24. Originally Posted by Stripe
Barbarian asserts, sans evidence, that the moon has receded over billions of years.
Tidal rhytmites left a record of that. And yes, it has receded over that time. But it's not constant, because the tidal forces that transfer energy from the Earth to the Moon vary with the coastlines of continents.

This paleontological evidence comes in the form of tidal rhythmites, also known as tidally laminated sediments. Rhythmites have been subjected to intense scrutiny over the last decade or so, and have returned strong results. Williams (1990) reports that 650 million years ago, the lunar rate of retreat was 1.95±0.29 cm/year, and that over the period from 2.5 billion to 650 million years ago, the mean recession rate was 1.27 cm/year. Williams reanalyzed the same data set later (Williams, 1997), showing a mean recession rate of 2.16 cm/year in the period between now and 650 million years ago.
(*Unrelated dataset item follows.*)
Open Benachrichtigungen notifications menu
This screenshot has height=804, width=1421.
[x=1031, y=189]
That these kinds of data are reliable is demonstrated by Archer (1996). There is also a very good review of the earlier paleontological evidence by Lambeck (1980, chapter 11, paleorotation)

Slichter, Louis B.
Secular Effects of Tidal Friction upon the Earth's Rotation
Journal of Geophysical Research 68(14), July 15, 1963

It isn't. The moon was receding faster in the past
Actually, as you see, it was usually slower, but it varied over time. Average rate was a little more than half the current rate. It isn't gravity pushing the moon outward. It's the tranfer of kinetic energy from the Earth's rotation, to the moon, as a result of the Moon's tidal drag on the oceans:

(best illustration, worst typo)

and the effect is wearing off as time goes on.
In fact, it's much faster than usual now, due to the fragmentation of continents, increasing area of coasts.

You forgot how gravity works; it doesn't push an orbiting body outward. It pulls it inward. The body orbits because the vector of gravity pulling it toward the planet precisely matches the vector moving it forward.
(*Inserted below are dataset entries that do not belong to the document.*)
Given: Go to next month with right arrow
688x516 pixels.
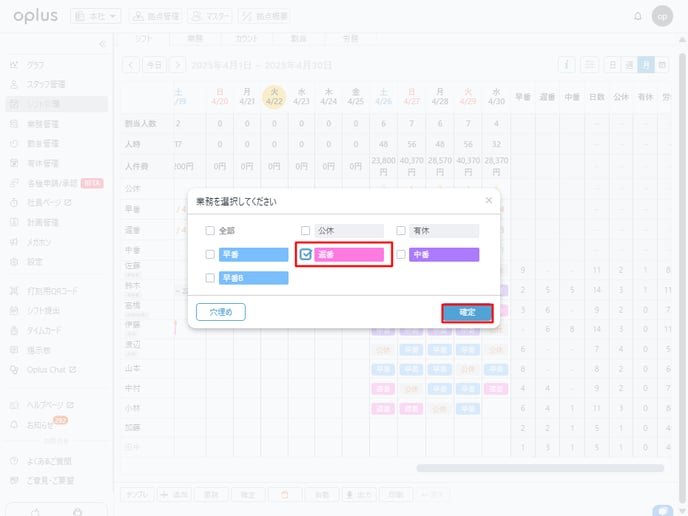Looking at the screenshot, I should [x=177, y=64].
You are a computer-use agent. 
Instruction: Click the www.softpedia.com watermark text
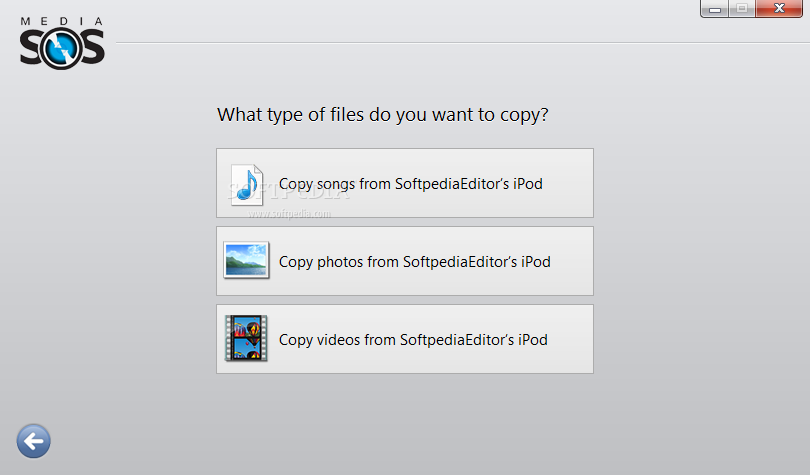(x=289, y=214)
The added energy gained by the Moon (by tidal forces slowing the Earth's rotation) moves it away. The farther out the Moon goes, it gains potential energy (because it takes work to move it to a higher orbit).

BTW, the moon averages about 384,400 km from Earth. Which would be 38,440,000,000 centimeters. At 4 centimeters per year, that would mean 9,610,000,000 years to get to Nairobi, which would be before the solar system formed.

At the actual average, it would be much longer. The actual rate couldn't be much great, because the limiting factor is the amount of energy that can be obtained by tidal forces on the oceans. The mass of the oceans is much less than the mass of the Moon. So it's not going to be feasible to move it that far in a hundred million years as you supposed. By about 2 orders of magnitude.